* EXERCISE DESCRIPTION *
Give the records again, every one, exactly.

* INPUT DATA *
**********
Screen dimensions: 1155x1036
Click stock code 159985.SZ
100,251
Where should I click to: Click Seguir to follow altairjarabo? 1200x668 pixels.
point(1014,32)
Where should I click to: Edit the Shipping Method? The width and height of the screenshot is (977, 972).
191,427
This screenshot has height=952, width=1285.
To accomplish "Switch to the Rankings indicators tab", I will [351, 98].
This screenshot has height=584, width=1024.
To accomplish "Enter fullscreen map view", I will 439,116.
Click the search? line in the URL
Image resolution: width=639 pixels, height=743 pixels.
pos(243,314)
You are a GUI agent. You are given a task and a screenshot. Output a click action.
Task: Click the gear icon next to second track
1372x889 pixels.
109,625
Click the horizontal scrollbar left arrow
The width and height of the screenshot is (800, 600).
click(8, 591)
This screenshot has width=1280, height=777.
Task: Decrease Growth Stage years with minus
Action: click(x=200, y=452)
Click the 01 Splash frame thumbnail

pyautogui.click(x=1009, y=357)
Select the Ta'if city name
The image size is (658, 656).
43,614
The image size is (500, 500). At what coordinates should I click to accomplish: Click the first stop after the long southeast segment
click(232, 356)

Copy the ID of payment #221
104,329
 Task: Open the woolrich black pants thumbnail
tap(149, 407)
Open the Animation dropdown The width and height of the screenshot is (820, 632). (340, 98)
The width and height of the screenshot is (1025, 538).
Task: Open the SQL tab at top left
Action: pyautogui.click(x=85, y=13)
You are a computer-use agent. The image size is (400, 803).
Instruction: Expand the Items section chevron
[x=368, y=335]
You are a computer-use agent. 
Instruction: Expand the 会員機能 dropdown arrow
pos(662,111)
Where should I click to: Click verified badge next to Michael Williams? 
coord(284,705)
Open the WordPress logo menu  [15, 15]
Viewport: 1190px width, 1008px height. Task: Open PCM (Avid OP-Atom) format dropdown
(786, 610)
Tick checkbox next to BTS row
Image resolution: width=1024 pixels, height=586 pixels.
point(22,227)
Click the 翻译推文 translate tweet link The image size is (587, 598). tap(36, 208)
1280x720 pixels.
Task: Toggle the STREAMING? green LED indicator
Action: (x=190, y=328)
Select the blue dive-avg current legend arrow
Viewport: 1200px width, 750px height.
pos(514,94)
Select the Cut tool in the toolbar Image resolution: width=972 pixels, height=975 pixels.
**********
* SOLUTION FOR THIS TASK *
Screen dimensions: 1155x1036
Click stock code 159985.SZ
100,251
Where should I click to: Click Seguir to follow altairjarabo? 1200x668 pixels.
point(1014,32)
Where should I click to: Edit the Shipping Method? The width and height of the screenshot is (977, 972).
191,427
This screenshot has height=952, width=1285.
To accomplish "Switch to the Rankings indicators tab", I will [351, 98].
This screenshot has height=584, width=1024.
To accomplish "Enter fullscreen map view", I will 439,116.
Click the search? line in the URL
Image resolution: width=639 pixels, height=743 pixels.
pos(243,314)
You are a GUI agent. You are given a task and a screenshot. Output a click action.
Task: Click the gear icon next to second track
1372x889 pixels.
109,625
Click the horizontal scrollbar left arrow
The width and height of the screenshot is (800, 600).
click(8, 591)
This screenshot has width=1280, height=777.
Task: Decrease Growth Stage years with minus
Action: click(x=200, y=452)
Click the 01 Splash frame thumbnail

pyautogui.click(x=1009, y=357)
Select the Ta'if city name
The image size is (658, 656).
43,614
The image size is (500, 500). At what coordinates should I click to accomplish: Click the first stop after the long southeast segment
click(232, 356)

Copy the ID of payment #221
104,329
 Task: Open the woolrich black pants thumbnail
tap(149, 407)
Open the Animation dropdown The width and height of the screenshot is (820, 632). (340, 98)
The width and height of the screenshot is (1025, 538).
Task: Open the SQL tab at top left
Action: pyautogui.click(x=85, y=13)
You are a computer-use agent. The image size is (400, 803).
Instruction: Expand the Items section chevron
[x=368, y=335]
You are a computer-use agent. 
Instruction: Expand the 会員機能 dropdown arrow
pos(662,111)
Where should I click to: Click verified badge next to Michael Williams? 
coord(284,705)
Open the WordPress logo menu  [15, 15]
Viewport: 1190px width, 1008px height. Task: Open PCM (Avid OP-Atom) format dropdown
(786, 610)
Tick checkbox next to BTS row
Image resolution: width=1024 pixels, height=586 pixels.
point(22,227)
Click the 翻译推文 translate tweet link The image size is (587, 598). tap(36, 208)
1280x720 pixels.
Task: Toggle the STREAMING? green LED indicator
Action: (x=190, y=328)
Select the blue dive-avg current legend arrow
Viewport: 1200px width, 750px height.
pos(514,94)
Select the Cut tool in the toolbar Image resolution: width=972 pixels, height=975 pixels.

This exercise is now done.